Sure, it made some sense in “I want my party to have this office today” terms, it just was tremendously destructive to the long-term prospects of the party and it's relationship to the grassroots base, and to the key policy interest that distinguished the party from the other major party.

> My memory of the 1992 election is that Clinton managed to exploit general dissatisfaction with a relatively minor recession and conservative disenchantment (and consequent core voter apathy) with Bush's pragmatic decision to hike taxes, along with the split vote on the right created by Ross Perot's candidacy.

Perot's candidacy was almost entirely anti-NAFTA, split the anti-Bush vote, and was fueled by the major-party candidate consensus on NAFTA. With an anti-globalist Democratic candidate, there would have been be no substantial Perot support. Clinton didn't leverage Perot splitting conservative votes, he fueled Perot taking anti-NAFTA votes that had no major party candidate to go to.

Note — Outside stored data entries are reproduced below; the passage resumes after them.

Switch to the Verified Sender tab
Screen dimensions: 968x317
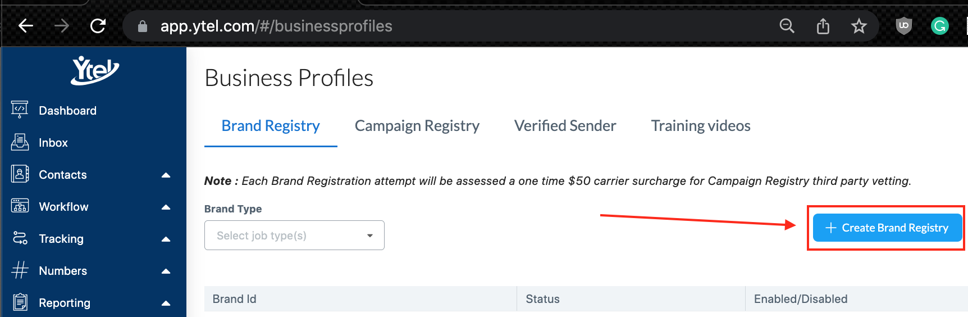[565, 126]
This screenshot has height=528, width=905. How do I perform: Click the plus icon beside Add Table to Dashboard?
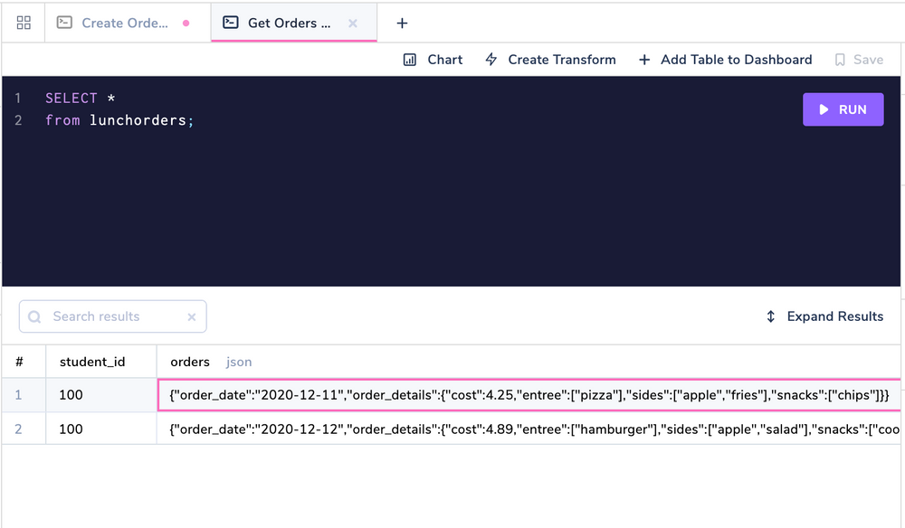(x=643, y=60)
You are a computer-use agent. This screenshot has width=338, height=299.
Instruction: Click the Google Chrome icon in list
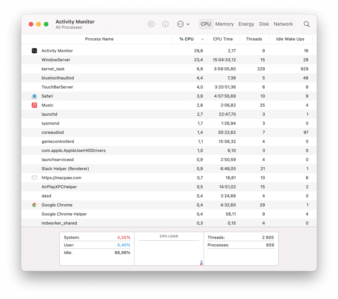(34, 205)

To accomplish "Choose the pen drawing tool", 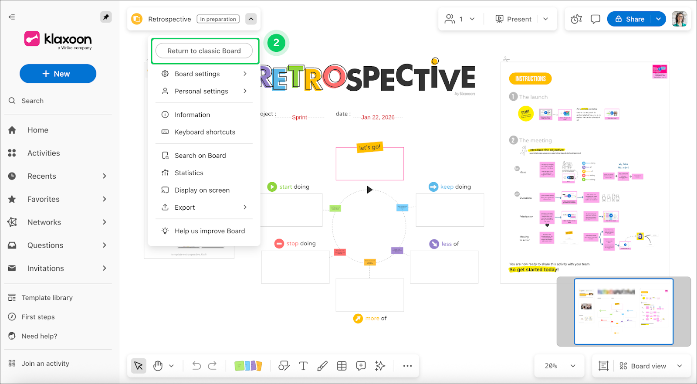I will point(322,366).
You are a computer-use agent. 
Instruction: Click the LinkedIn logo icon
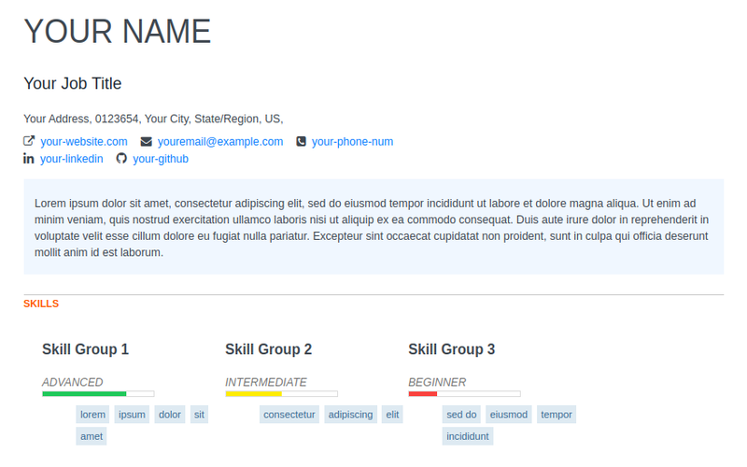(x=29, y=159)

> I absolutely understand why the progressive left felt betrayed by the Clinton-Carville machine, but as an outside observer I think the notion that the Democrats would have got anywhere with a Eugene Debs style democratic socialist in 1992 (or any of many similar pipe dreams) is delusional.

The alternatives to Clinton in 1992 weren't Debs-style socialist, they were pre-Third Way pro-labor welfare state Democrats like the vast majority of the party's then-current Congressional delegation.


> For whatever reasons (and I still don't fully understand it, no, check that, I don't understand it at all), the Clintons were an absolute hate-magnet for the Right

It's funny you mention that, since by all metrics Clinton was about the most conservative democrat to gain office recently. A shame we've steadily moved away from middle-of-the-road since then.


>Thee problem with that is that several of the questions that make it up are assessments of current conditions, not pure ideology.

Common problem with political compass type verification. In fact becomes even more complicated when there's more than 2 political parties in an election system.

>If (as is, in fact, the case) the underlying facts changed away from Democrats preferences over the studied time on those issues, Democrats with constant preferences would appear to move left (and, conversely, an apparently stationary position on those issues# would represent a rightward shift in preferences.)

For sure, we can't really deny the political divide. You can't deny when it started to happen.

>Conversely, see: https://www.economist.com/graphic-detail/2020/10/31/the-repu...

That is certainly a measurement. I don't believe that is the only factor in play. If that link wasn't paywalled and I could go into the depth of the evaluation. I would best that this has far more to do with negative rights and positive rights.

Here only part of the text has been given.